The First Season

Just 16 miles away from the award-winning IU men’s team, a rural high school ignites a legacy of soccer.

By Marissa Meador
Photos by Jacob Spudich
Design and development by Rahul Suresh Ubale

Published Dec. 13, 2023

    The Eastern Greene Thunderbirds, embarking on their first year as a high school soccer team, are still learning to fly.

    When the co-ed team takes the field at Mooresville Christian Academy on a late summer day, they are halfway through the season and still winless. Though the T-Birds' 26 players come from an array of other sports at Eastern Greene High School, few have experience with soccer.

    Yet the smattering of red shirts remains determined. 

    As the players trade the ball up and down the field, the two teams prove themselves equally matched, with neither able to take control of momentum.

Written request A -
In the soccer article, why are the Eastern Greene Thunderbirds described as still learning to fly?

Data in this exercise -

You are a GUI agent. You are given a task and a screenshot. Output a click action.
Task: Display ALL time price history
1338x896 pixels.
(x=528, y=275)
--
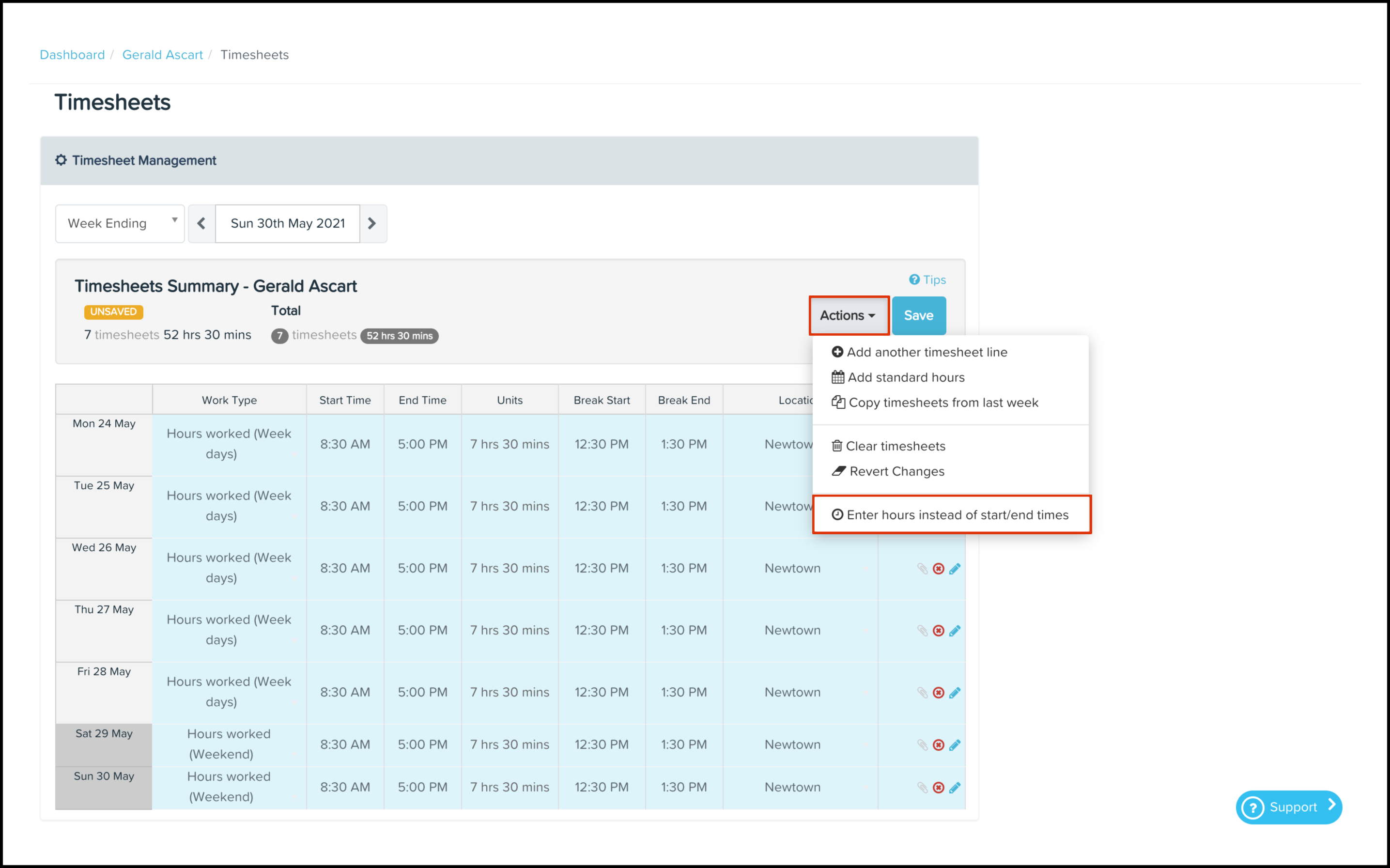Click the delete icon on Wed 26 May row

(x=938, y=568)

Written request B -
From the rows, extract the lines between the one holding "You are a GUI" and the one holding "(x=528, y=275)", inclusive.

Task response A -
They are in their first year as a high school soccer team. Their 26 players come from an array of other sports at Eastern Greene High School, and few have soccer experience.

Task response B -
You are a GUI agent. You are given a task and a screenshot. Output a click action.
Task: Display ALL time price history
1338x896 pixels.
(x=528, y=275)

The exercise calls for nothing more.